Stop Breakin’ Down – A Short Film About Robert Johnson
Here’s a great short documentary on the life of Robert Johnson by Glenn Marzano. Everyone who has read, listened or played a Johnson tune, has their viewpoint. The film looks at these varying opinions, and is built around the night of his murder utilizing flashbacks, his relationship with Son House, and two reasons for his rapid guitar skills… One of those being the infamous crossroad legend.
I’ve included Marzano’s full 25 minute short film in this post. It’s extremely well done and thought you might enjoy the story.

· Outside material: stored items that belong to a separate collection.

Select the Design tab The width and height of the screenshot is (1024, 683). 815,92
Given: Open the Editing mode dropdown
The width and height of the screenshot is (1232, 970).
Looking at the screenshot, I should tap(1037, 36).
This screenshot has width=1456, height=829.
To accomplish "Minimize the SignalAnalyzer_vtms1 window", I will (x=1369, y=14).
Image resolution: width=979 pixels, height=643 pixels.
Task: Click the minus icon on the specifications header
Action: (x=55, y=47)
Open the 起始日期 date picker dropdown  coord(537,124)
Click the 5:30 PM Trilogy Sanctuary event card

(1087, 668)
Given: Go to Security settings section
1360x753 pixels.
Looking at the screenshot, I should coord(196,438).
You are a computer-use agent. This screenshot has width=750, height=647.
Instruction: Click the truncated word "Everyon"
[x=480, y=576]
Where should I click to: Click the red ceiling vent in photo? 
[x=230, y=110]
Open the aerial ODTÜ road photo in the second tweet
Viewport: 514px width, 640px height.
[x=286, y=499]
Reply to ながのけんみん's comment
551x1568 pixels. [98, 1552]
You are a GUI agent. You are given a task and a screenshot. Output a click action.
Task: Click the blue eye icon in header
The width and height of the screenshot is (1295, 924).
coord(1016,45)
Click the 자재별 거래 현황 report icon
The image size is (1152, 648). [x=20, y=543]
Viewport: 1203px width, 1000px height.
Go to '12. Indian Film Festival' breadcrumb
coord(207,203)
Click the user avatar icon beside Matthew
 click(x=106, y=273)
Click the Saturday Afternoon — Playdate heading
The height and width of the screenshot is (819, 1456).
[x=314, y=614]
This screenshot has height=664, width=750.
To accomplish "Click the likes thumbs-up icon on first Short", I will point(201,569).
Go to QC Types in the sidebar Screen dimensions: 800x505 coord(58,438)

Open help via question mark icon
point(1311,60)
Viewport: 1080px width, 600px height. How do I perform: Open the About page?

Robert Leroy Johnson (May 8, 1911 — August 16, 1938) was an American blues singer and musician. His landmark recordings from 1936–37 display a combination of singing, guitar skills, and songwriting talent that have influenced later generations of musicians. Johnson’s shadowy, poorly documented life and death at age 27 have given rise to much legend, including a Faustian myth. As an itinerant performer who played mostly on street corners, in juke joints, and at Saturday night dances, Johnson enjoyed little commercial success or public recognition in his lifetime.
His records sold poorly during his lifetime, and it was only after the first reissue of his recordings on LP in 1961 that his work reached a wider audience. Johnson is now recognized as a master of the blues, particularly of the Mississippi Delta blues style. He is credited by many rock musicians as an important influence; Eric Clapton has called Johnson “the most important blues singer that ever lived.” Johnson was inducted into the Rock and Roll Hall of Fame as an “Early Influence” in their first induction ceremony in 1986. In 2003, David Fricke ranked Johnson fifth in Rolling Stone ‘s list of 100 Greatest Guitarists of All Time. Rolling Stone’s 2011 list ranks him at number seventy-one.